• **TASK INSTRUCTIONS**
From the first line of the data through the line containing "Viewport: 900px width, 610px height.", return each line exactly.

• **SOURCE RECORDS**

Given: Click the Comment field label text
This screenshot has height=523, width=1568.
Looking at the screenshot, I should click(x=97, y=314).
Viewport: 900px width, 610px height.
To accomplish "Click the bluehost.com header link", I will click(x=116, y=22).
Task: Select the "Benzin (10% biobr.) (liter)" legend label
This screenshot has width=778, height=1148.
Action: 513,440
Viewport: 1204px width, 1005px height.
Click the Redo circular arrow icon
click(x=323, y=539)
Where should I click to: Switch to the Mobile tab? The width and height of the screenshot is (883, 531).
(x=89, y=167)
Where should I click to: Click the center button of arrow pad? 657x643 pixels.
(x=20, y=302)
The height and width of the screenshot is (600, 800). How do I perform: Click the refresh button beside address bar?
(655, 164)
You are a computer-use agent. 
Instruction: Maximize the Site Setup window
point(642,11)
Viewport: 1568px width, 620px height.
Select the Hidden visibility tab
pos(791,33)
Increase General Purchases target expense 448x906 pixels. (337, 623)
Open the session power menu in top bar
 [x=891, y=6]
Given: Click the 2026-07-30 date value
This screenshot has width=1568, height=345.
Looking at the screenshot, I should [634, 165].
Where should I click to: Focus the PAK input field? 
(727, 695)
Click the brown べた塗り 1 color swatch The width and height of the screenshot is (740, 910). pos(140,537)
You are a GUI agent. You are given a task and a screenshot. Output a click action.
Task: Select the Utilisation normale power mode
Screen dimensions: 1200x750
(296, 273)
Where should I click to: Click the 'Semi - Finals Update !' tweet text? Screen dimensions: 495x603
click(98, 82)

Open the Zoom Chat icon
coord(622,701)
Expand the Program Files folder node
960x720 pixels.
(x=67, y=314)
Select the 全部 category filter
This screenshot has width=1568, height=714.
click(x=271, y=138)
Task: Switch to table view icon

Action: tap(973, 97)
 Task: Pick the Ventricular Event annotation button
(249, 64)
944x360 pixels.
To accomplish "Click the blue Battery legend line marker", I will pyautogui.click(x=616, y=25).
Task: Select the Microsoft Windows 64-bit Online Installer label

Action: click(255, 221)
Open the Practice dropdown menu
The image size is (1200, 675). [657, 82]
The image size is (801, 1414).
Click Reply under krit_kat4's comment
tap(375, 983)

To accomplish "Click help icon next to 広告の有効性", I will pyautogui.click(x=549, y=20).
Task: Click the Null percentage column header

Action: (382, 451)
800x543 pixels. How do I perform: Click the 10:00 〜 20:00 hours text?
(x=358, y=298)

• **ANSWER SPACE**
Given: Click the Comment field label text
This screenshot has height=523, width=1568.
Looking at the screenshot, I should click(x=97, y=314).
Viewport: 900px width, 610px height.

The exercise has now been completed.